- Born: 1827 London, England
- Died: 17 February 1893 (aged 65–66) London, England
- Parent(s): John Doyle Marianna Conan

= Henry Edward Doyle =

Irish painter, draughtsman and gallery director

Henry Edward Doyle CB (1827 - 17 February 1893) was an Irish painter and draughtsman, and for 23 years the director of the National Gallery of Ireland.

==Life==
Doyle was the third son of John Doyle (author of the "H. B." political sketches) and Marianne, daughter of Mr. James Conan, of Dublin. He was born in 1827, and educated as an artist. On the recommendation of Cardinal Wiseman, he was appointed Commissioner for Rome at the 1862 International Exhibition in London, and for his services in that capacity was nominated a Knight of the Order of Pius IX.

He was Art Superintendent of the International Exhibition of 1865, in Dublin; and honorary secretary of the National Portrait Gallery in connection with that of 1872. in the same city. He was elected by the Board of Governors Director of the National Gallery of Ireland, in 1869 on the death of George Francis Mulvany, R.H.A., the first holder of that office. He was also a member of the Committee of Advice for the three special exhibitions of national portraits from 1866 to 1868, and he was a member of the Royal Hibernian Academy.

During his twenty-three years' incumbency of the directorship of the Irish National Gallery, he raised that collection from insignificance to a more than respectable place among the minor galleries of Europe, and that in spite of extreme parsimony on the part of the treasury.

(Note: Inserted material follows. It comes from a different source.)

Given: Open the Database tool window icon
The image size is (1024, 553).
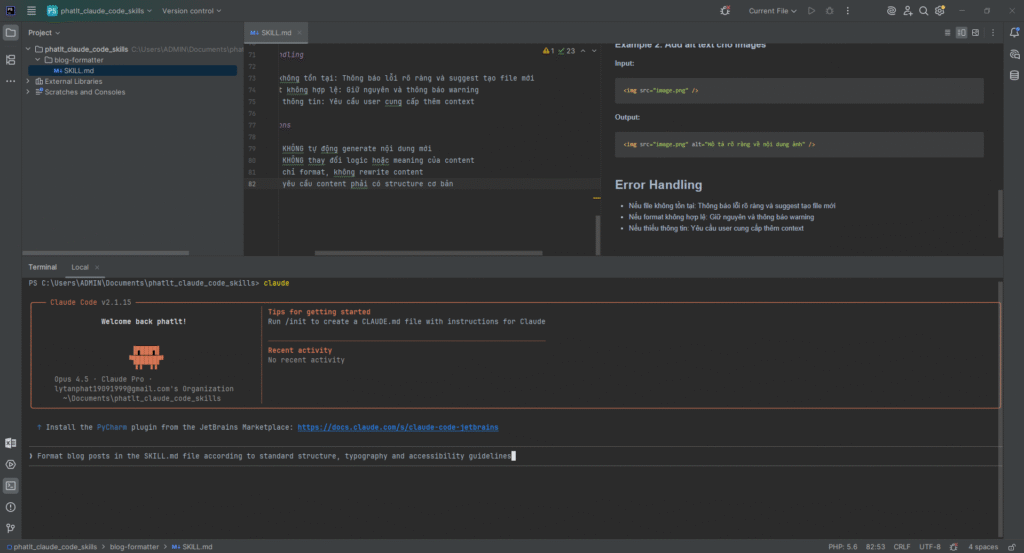Looking at the screenshot, I should tap(1014, 75).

In 1880 he was nominated a Companion of the Order of the Bath. He died suddenly on 17 February 1892.

==Family==
On 6 February 1866 he married Jane Isabella Ball, daughter of the Right Hon. Nicholas Ball, one of the Judges of the Court of Common Pleas (Ireland) and Jane Sherlock, and the sister of John Ball at St. James' Church, Spanish-place, London. The ceremony was performed by Jane's brother, the Rev. Anthony Ball. His nephew was the author Sir Arthur Conan Doyle.